After their '60s debuts, it took both the California Angels and Houston Astros 18 years to reach postseason, and the Montreal Expos 12. The Washington Senators moved to Texas, but that did little to shorten a 35-year postseason drought. To this day, none of them has played in a World Series. The one success story of '60s expansion, the New York Mets, endured seven years of unbridled ridicule before divine intervention--and Tom Seaver--stepped in and took them to the summit.

In lieu of actual baseball success, old expansion teams needed grandiose novelties to entice the fans. When the Astros debuted the Astrodome--"the eighth wonder of the world"--in 1965, people spent so much time gawking at the ceiling of this architectural marvel that they hardly looked down long enough to notice that their team was getting dirt kicked in its face.

The point of this little history lesson is that times have changed. Free agency means that a deep-pocketed expansion team like the Arizona Diamondbacks has the potential to jump in and challenge for titles before the fans start getting too antsy. Say what you want about Jerry Colangelo, but he doesn't hesitate to shell out greenbacks for a winner.

If anything, the Diamondbacks' off-season habits showed an inclination to overpay for prized players. I mean, Jay Bell is a solid shortstop, but a five-year, $34 million deal for a lifetime .268 hitter may be a bit excessive. And a healthy Matt Williams is a power hitter to be feared, but it's still hard to justify his $45 million contract. Still, at least the Diamondbacks have some solid veterans to build a team around, while we wait for exciting youngsters like Travis Lee to get their footing in the show.

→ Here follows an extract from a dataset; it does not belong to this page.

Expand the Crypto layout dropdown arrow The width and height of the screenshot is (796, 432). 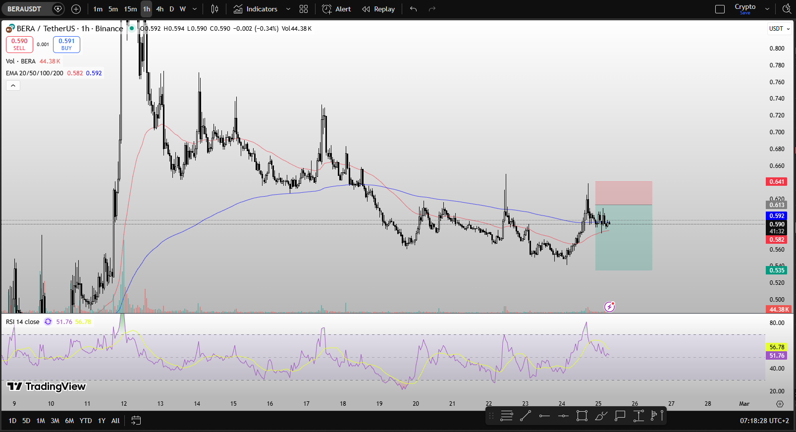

Local baseball aficionados should be thankful for even a modicum of talent on the D-Backs' roster, because we certainly won't have one of the world's top eight--or 800--wonders to distract us. Clearly, the fiscal and physical monstrosity that is Bank One Ballpark will not afford this team the longest of honeymoons. Though the park's interior is somewhat more appealing than the nightmarish action murals on its outside would suggest, it's no match for recent beauties like Baltimore's Camden Yards or The Ballpark in Arlington.

Maybe Bank One Ballpark's designers had too many conflicting objectives. For one thing, they wanted to make it fit into its warehouse-district surroundings, which it does, to an alarming degree. For another, they wanted to follow the trend back to traditional ballpark designs. Though the seating places fans amazingly close to the action (Warning: Wear protective headgear if you sit along the foul lines), BOB feels like a cold modern creation, a strip-mall sensibility taken to the nth power. And while a retractable roof was absolutely necessary in this blistering climate, when the roof closes at the ballpark, you truly feel like you're sitting in the world's largest corrugated-tin shack.

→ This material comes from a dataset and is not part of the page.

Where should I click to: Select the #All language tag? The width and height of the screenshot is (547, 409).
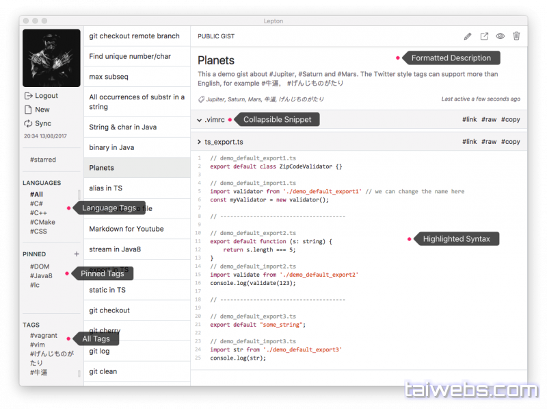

Nonetheless, the first day of BOB's public open-house activities was touching, as a few thousand enthusiasts bought popcorn and made their way to the seats in anticipation of a nonexistent game. While the jumbo video screen above center field provided D-Back player stats, the corresponding video footage inexplicably showed Cleveland Indians game action. I know the D-Backs don't have a backlog of regular-season highlights, but couldn't they at least have shown us some Cactus League footage?

The big moment of the open-house tour was the closing of the famous BOB roof. Stadium employees conferred by phone over the exact timing of the roof retraction, like air-traffic controllers juggling a series of landings. It wasn't much more exciting than watching a garage door shut, but it was accompanied by a THX parade of scary dive-bomber air-raid sounds, and nondescript rock bombast. When the two edges of the roof finally met, the crowd spontaneously burst into joyous applause. Imagine what they'll do when the team actually wins a game.